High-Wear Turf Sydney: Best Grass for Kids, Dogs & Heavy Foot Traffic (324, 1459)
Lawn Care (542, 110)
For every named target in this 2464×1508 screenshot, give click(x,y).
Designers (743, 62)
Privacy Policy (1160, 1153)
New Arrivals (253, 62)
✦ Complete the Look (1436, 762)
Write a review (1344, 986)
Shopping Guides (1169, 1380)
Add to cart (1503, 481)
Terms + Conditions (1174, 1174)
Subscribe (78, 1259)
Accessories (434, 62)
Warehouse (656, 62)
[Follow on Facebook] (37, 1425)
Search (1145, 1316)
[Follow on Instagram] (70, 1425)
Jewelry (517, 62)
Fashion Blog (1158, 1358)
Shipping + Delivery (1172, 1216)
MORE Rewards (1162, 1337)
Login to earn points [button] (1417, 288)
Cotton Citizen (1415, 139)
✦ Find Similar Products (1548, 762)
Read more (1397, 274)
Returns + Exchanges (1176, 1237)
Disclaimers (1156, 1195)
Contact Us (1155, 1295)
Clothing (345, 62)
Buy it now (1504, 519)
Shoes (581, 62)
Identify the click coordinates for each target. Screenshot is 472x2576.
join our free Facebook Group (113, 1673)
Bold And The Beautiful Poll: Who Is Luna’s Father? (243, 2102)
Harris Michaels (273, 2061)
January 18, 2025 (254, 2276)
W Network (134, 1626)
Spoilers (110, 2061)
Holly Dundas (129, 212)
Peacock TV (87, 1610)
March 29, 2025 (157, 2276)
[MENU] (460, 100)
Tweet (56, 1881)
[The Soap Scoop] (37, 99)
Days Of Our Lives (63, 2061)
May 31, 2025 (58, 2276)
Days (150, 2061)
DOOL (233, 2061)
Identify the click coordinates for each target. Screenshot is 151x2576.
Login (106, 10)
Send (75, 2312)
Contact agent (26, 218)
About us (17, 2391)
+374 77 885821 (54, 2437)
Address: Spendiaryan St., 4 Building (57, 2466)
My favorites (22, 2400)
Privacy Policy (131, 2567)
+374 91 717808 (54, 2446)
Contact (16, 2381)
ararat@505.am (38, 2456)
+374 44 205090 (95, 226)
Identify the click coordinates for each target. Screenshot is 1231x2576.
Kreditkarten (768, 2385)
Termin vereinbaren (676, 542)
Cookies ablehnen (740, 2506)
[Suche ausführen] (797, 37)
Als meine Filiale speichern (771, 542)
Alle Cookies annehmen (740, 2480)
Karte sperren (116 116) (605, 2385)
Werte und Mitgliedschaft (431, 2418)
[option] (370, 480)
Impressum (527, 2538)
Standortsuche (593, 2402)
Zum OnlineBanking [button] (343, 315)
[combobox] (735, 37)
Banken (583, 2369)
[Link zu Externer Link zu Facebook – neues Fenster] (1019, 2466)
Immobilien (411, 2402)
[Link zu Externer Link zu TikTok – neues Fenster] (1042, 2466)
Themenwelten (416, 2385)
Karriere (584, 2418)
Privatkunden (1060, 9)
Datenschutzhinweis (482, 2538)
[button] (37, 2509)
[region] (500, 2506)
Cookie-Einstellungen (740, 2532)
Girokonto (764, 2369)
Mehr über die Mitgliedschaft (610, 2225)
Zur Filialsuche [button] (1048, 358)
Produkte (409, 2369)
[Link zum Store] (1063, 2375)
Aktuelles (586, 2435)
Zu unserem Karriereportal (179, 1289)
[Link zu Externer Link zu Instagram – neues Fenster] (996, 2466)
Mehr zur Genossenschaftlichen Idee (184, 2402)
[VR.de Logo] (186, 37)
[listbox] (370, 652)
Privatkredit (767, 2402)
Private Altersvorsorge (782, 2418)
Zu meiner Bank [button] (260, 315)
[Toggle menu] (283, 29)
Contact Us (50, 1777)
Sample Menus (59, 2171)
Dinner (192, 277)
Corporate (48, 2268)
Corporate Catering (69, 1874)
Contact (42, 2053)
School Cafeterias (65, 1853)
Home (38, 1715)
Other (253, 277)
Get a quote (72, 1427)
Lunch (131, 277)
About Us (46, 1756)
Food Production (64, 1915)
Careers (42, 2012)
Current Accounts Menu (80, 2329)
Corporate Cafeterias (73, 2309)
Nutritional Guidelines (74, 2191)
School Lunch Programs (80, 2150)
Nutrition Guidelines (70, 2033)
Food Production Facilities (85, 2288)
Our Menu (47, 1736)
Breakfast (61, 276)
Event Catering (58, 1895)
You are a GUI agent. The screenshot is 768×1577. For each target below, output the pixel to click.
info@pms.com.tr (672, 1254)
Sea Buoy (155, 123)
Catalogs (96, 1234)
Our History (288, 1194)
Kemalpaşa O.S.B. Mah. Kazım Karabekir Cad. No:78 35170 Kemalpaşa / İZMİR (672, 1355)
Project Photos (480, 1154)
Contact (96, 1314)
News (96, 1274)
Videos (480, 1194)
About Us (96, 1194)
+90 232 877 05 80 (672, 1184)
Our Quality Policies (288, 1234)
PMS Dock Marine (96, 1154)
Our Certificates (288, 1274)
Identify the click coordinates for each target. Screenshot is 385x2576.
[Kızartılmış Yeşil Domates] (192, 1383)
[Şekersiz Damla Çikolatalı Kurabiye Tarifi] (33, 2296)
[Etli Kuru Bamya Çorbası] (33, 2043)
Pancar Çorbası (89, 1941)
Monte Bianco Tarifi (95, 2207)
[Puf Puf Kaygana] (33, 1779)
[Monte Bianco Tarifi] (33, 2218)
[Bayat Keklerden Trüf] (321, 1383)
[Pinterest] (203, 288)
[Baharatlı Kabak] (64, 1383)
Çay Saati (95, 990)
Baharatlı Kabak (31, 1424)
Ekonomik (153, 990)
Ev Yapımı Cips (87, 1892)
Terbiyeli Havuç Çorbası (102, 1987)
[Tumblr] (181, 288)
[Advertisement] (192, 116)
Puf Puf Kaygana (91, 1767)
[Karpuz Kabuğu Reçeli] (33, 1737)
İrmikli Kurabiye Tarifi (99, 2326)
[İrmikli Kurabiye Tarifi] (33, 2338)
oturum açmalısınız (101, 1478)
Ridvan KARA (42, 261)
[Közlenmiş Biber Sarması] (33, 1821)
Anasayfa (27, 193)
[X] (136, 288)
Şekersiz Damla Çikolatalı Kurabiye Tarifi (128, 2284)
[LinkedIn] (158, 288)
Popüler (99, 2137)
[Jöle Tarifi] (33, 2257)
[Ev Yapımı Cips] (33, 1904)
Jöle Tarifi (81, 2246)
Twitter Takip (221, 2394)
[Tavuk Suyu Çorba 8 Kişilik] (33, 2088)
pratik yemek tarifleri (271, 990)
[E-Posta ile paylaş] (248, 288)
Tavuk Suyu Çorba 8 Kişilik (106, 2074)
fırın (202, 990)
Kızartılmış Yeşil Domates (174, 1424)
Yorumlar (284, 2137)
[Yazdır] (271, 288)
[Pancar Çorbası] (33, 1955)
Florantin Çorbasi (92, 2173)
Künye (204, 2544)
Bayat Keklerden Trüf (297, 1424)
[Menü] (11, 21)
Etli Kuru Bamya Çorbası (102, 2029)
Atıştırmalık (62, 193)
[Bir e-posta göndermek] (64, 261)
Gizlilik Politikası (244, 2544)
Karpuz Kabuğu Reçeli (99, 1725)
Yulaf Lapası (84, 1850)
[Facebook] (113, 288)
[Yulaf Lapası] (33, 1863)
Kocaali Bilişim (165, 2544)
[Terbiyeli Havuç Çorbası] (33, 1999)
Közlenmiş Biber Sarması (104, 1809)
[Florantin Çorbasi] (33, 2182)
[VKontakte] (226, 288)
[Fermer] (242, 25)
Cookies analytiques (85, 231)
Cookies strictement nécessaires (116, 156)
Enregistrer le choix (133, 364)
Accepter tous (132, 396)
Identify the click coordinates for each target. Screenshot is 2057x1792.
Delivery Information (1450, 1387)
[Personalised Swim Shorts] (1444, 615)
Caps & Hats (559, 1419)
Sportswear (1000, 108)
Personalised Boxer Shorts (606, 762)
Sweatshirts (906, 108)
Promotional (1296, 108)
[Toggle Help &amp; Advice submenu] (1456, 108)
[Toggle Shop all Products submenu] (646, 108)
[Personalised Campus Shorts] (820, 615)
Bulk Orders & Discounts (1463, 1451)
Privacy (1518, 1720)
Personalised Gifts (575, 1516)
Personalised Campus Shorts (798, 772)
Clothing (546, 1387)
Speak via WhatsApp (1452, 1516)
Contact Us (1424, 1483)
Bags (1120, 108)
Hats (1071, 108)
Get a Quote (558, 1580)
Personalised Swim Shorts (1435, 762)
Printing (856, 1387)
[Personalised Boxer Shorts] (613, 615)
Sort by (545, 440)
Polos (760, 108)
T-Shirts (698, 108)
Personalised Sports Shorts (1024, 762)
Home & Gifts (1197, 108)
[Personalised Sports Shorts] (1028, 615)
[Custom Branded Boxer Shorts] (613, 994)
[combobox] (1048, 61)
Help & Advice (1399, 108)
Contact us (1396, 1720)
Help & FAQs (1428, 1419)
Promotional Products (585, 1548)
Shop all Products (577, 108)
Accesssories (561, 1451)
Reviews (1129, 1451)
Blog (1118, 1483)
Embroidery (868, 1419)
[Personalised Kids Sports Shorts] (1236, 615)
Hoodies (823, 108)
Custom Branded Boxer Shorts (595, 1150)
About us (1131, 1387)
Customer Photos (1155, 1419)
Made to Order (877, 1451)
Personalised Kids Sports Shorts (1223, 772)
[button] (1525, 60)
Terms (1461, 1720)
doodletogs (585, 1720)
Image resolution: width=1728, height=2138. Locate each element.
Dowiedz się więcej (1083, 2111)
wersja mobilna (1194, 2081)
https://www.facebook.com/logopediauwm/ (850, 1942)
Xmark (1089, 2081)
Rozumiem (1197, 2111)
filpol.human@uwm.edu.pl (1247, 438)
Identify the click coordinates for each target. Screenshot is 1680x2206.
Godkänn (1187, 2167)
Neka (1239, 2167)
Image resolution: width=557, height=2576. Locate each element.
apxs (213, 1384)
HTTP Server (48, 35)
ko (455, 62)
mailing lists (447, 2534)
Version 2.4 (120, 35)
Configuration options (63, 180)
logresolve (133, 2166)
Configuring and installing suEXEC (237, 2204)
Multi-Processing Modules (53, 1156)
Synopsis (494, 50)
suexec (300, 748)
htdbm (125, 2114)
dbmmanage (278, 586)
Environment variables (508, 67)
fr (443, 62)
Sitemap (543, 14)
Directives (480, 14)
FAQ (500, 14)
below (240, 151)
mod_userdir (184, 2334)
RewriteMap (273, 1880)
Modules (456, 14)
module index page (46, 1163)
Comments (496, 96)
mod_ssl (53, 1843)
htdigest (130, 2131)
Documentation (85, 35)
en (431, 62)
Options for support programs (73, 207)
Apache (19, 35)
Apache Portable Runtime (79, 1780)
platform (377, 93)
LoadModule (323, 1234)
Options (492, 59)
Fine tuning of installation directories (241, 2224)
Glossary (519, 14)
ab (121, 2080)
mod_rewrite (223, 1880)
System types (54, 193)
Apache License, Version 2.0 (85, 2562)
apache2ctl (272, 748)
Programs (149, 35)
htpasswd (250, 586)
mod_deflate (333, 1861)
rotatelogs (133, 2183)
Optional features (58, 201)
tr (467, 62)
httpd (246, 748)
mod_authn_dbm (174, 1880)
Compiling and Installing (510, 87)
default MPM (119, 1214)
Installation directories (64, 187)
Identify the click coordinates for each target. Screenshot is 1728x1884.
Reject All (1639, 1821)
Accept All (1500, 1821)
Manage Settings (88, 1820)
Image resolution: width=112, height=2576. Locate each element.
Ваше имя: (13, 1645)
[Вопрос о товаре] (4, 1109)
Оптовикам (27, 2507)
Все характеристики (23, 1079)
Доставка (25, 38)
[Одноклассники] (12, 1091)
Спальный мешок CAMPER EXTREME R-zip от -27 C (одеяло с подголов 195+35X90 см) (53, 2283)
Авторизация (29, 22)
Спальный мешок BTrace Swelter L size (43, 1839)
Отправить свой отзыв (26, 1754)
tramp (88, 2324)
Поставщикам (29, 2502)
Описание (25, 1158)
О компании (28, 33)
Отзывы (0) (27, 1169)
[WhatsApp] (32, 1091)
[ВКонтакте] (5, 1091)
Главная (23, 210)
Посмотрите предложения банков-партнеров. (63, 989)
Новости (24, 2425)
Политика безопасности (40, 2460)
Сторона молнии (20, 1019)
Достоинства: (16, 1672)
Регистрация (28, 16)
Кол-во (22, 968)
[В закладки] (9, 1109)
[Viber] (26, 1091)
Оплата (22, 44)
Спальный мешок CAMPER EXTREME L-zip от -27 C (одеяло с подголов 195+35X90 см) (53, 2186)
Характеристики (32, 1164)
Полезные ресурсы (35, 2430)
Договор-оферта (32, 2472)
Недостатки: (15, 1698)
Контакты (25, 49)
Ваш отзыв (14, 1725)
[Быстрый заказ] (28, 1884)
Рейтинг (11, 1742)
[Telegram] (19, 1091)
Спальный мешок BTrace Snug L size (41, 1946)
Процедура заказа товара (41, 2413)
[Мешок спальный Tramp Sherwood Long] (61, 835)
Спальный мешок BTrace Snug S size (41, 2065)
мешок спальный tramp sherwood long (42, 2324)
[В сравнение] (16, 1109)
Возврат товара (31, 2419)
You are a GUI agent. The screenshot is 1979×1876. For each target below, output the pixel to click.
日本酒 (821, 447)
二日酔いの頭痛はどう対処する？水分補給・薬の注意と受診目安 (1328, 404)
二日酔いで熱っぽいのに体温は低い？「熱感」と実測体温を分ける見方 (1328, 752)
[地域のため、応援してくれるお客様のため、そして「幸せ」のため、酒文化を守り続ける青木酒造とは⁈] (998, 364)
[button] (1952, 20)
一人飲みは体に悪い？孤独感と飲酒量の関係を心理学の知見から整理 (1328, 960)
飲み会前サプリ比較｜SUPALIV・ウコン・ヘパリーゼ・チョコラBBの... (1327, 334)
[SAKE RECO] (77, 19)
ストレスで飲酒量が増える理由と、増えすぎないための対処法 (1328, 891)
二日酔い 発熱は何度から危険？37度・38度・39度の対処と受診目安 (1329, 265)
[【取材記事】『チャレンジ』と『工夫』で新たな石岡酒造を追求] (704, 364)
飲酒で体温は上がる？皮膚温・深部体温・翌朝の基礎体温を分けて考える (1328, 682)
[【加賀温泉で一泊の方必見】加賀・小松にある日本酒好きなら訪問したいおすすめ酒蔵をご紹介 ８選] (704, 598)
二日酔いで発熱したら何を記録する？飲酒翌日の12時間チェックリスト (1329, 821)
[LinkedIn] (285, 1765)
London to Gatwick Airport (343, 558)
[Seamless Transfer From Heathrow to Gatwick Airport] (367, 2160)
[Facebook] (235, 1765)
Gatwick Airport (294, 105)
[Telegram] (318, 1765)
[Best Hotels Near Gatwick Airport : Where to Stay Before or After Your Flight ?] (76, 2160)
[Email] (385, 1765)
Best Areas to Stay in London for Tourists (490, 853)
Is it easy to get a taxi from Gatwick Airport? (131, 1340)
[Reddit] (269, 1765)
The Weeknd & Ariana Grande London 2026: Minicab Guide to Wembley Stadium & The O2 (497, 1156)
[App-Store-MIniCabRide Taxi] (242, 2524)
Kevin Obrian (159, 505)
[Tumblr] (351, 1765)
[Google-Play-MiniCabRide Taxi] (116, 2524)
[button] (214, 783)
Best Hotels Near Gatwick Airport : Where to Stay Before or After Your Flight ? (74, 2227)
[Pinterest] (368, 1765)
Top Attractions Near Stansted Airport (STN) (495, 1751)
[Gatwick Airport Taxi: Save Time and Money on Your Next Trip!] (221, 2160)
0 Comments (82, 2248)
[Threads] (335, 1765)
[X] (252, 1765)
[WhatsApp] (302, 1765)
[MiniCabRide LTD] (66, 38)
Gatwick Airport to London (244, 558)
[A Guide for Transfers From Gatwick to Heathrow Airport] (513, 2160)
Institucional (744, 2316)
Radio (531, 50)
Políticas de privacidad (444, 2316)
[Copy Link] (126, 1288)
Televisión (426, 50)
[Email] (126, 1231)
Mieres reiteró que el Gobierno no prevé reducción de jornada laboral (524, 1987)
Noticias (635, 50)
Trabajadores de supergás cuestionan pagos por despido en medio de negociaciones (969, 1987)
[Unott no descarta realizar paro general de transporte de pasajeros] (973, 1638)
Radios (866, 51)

### EXERCISE PROMPT
Beginning with the line that contains "Políticas de privacidad (444, 2316)", write out every line through the end of the entries above, exactly.

### OUTPUT BELOW
Políticas de privacidad (444, 2316)
[Copy Link] (126, 1288)
Televisión (426, 50)
[Email] (126, 1231)
Mieres reiteró que el Gobierno no prevé reducción de jornada laboral (524, 1987)
Noticias (635, 50)
Trabajadores de supergás cuestionan pagos por despido en medio de negociaciones (969, 1987)
[Unott no descarta realizar paro general de transporte de pasajeros] (973, 1638)
Radios (866, 51)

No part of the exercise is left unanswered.